§ What this exercise asks:
• 1. From the post about running Qwen 3.6 on a 16GB GPU, write out the part that opens with the words containing "Or so I thought." and closes with "browser MCP etc.".
• 2. In the post about running Qwen 3.6 on a 16GB GPU, roughly how much VRAM does the poster have available for the LLM?

§ Excerpt:
* * *

Maybe it was just me, but in case others have done the same this post might help someone else too.
I have a workstation with plenty of CPU and system RAM, but I'm "GPU poor" in that I only have a 5060Ti with its 16GB of VRAM. Additionally, I need to use the GPU for regular system activities too which means I only have around ~14GB of VRAM available for the LLM.
I'm exclusively using this setup for development and system management tasks, and I've found Qwen 3.6 35B A3B to excel compared to other models. I don't have the VRAM to run the 27GB dense model, so I've spent time on getting the best usage out of the MoE.
Or so I thought. Since "everyone" says to use Unsloth UD-Q4_K_XL that's the quant I've been using, and I've gone a bit back'n'forth with MTP/no MTP, UB increase, mmproj since I've also started using a browser MCP etc.
Today I took another look at their quant chart and thought that since it's MoE maybe I could run Q5_K_S which would be a step up?
Well. Now I'm using Q6_K because it turns out I could run that with the exact same settings as I've optimized my Q4_K_XL setup for which means there are no drawbacks - just a better performing model. I've already noticed how it's able to get out of loops while before I had to interrupt it sometimes.
This is my setup. I get >1000 t/s prefill and >20 t/s inference. I'm not chasing faster inference since I actively read the thought process when working the LLM - but I've increased ub to get faster prefill since that's just waiting time otherwise.
./llama-server
-hf unsloth/Qwen3.6-35B-A3B-GGUF:UD-Q6_K \
-c 160000 \
-n 32768 \
-fa on \
-ub 2048 \
-ctk q8_0 \
-ctv q8_0 \
--no-mmap \
--mlock \
--no-warmup \
--chat-template-kwargs '{"preserve_thinking": true}' \
--temp 0.6 \
--top-p 0.95 \
--top-k 20 \
--min-p 0.0 \
--presence-penalty 0.0 \
--repeat-penalty 1.0 \
--host 0.0.0.0
I also use Opencode with the DCP and Superpowers plugins, which make a tremendous difference both to context handling as well as planning. I have no need for a larger context - I even compact early quite often since the tasks get done before reaching the limit.

* * *

§ Information shown:
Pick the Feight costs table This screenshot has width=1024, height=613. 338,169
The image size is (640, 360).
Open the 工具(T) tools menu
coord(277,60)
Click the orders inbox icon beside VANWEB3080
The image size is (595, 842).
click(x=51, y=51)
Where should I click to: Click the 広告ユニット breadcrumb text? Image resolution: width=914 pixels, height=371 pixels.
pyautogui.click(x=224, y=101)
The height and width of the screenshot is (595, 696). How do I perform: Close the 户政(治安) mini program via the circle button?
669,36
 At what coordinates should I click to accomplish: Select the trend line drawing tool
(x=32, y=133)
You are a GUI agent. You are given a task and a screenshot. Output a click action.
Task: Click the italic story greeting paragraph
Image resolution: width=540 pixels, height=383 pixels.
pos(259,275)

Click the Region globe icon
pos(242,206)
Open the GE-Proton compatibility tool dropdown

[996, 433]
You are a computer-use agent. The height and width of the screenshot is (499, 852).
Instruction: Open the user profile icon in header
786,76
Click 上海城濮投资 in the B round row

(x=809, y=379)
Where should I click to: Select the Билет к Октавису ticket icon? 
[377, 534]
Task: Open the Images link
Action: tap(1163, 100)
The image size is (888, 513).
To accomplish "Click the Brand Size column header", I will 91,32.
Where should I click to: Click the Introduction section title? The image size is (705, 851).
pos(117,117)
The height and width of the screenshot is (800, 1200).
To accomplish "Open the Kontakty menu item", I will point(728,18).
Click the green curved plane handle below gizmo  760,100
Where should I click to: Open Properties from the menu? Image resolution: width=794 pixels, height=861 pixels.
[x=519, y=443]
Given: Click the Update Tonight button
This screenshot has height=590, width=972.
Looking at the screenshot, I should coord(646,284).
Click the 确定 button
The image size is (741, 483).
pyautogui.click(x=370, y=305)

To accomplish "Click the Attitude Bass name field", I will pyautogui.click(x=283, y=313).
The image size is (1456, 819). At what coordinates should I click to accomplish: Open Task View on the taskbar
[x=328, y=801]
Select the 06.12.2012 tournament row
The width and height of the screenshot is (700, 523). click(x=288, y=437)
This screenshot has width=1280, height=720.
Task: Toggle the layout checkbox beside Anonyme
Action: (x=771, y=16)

* * *

§ Task-by-task solutions:
• 1.
Or so I thought. Since "everyone" says to use Unsloth UD-Q4_K_XL that's the quant I've been using, and I've gone a bit back'n'forth with MTP/no MTP, UB increase, mmproj since I've also started using a browser MCP etc.

• 2. Around 14GB.